> _Raw data_:
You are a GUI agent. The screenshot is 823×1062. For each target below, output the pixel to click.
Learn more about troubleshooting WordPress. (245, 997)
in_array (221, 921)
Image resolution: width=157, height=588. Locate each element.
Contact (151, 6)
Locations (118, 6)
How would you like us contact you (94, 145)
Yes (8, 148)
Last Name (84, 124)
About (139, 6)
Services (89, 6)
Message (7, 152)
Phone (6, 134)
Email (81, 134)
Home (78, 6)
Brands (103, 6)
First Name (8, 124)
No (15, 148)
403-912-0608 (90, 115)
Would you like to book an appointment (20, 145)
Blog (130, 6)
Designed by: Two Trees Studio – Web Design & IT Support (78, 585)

--

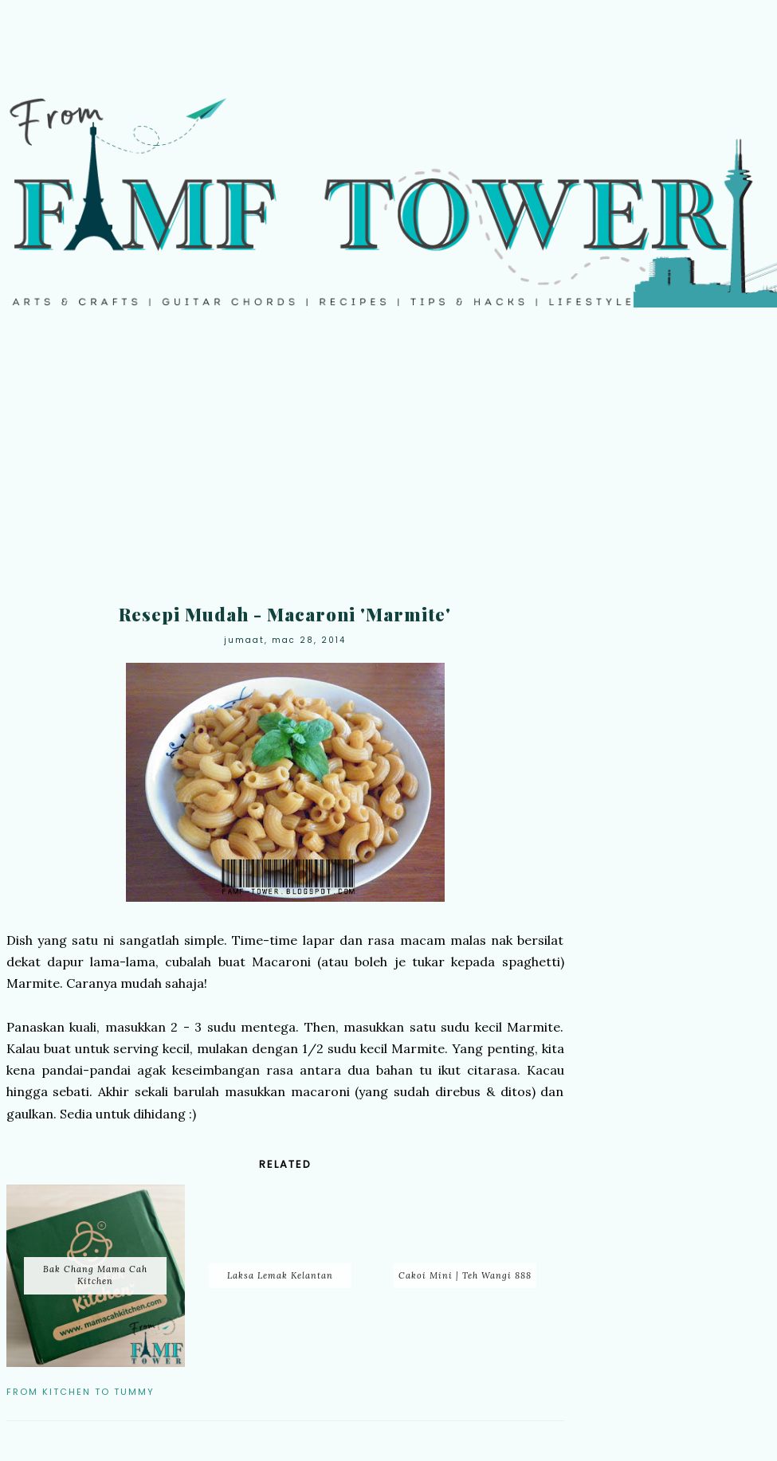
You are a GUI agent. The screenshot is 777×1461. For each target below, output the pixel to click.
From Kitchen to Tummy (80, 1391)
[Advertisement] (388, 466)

> _Given problem_:
Copy the listing word for word, beginning at the line that contains "in_array (221, 921)" and stopping after the line that contains "Blog (130, 6)", with both of those lines included.

> _Finished task_:
in_array (221, 921)
Image resolution: width=157, height=588. Locate each element.
Contact (151, 6)
Locations (118, 6)
How would you like us contact you (94, 145)
Yes (8, 148)
Last Name (84, 124)
About (139, 6)
Services (89, 6)
Message (7, 152)
Phone (6, 134)
Email (81, 134)
Home (78, 6)
Brands (103, 6)
First Name (8, 124)
No (15, 148)
403-912-0608 (90, 115)
Would you like to book an appointment (20, 145)
Blog (130, 6)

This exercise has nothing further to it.